[Work order]: Beginning with the opening line of the entries, return every line through the one containing "Given: Click the", both included, and nothing else. Omit pictures.

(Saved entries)
===============

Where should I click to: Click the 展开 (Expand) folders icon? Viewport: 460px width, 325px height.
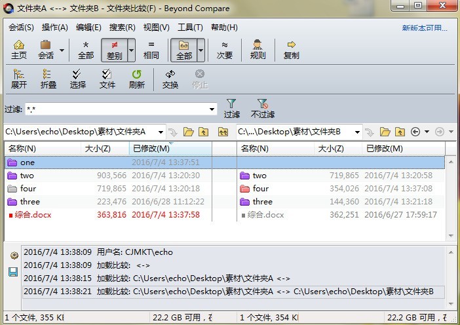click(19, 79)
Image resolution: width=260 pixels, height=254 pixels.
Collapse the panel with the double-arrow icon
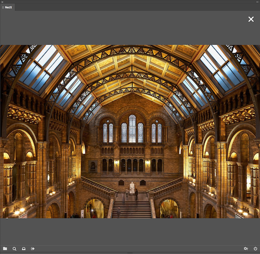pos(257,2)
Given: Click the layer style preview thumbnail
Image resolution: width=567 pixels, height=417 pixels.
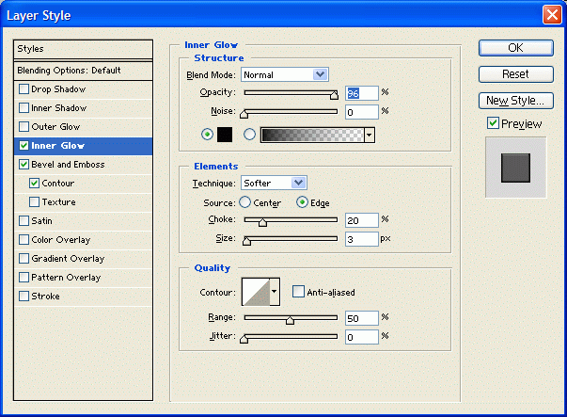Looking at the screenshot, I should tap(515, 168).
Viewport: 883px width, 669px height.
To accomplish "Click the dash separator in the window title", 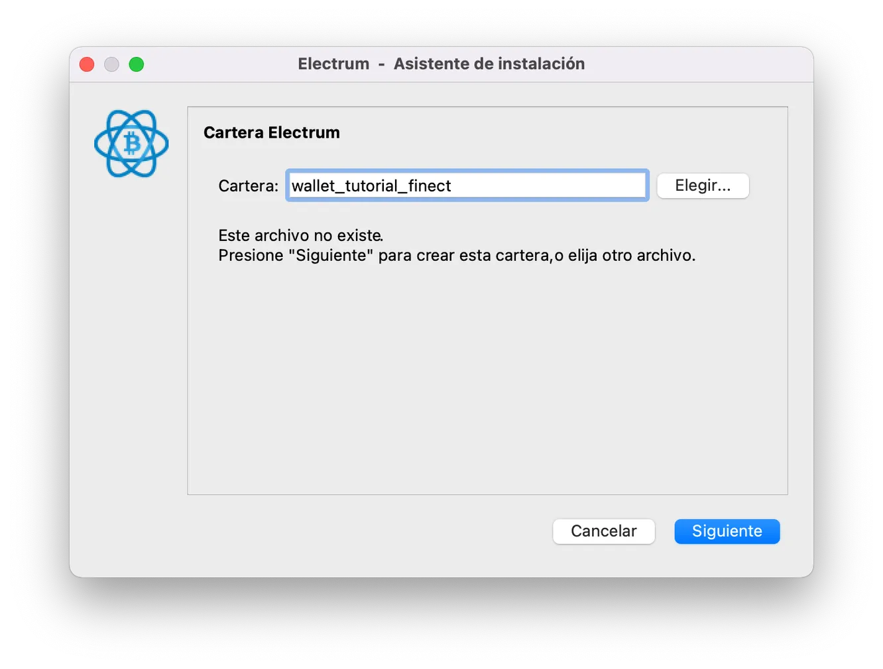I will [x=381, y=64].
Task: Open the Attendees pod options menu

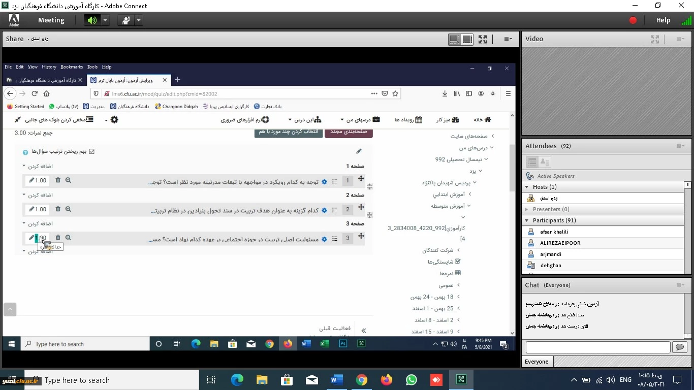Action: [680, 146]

===============

[Output below]:
Where should I click to: Click the 展开 (Expand) folders icon? Viewport: 460px width, 325px height.
click(19, 79)
Image resolution: width=260 pixels, height=254 pixels.
Collapse the panel with the double-arrow icon
pos(257,2)
Given: Click the layer style preview thumbnail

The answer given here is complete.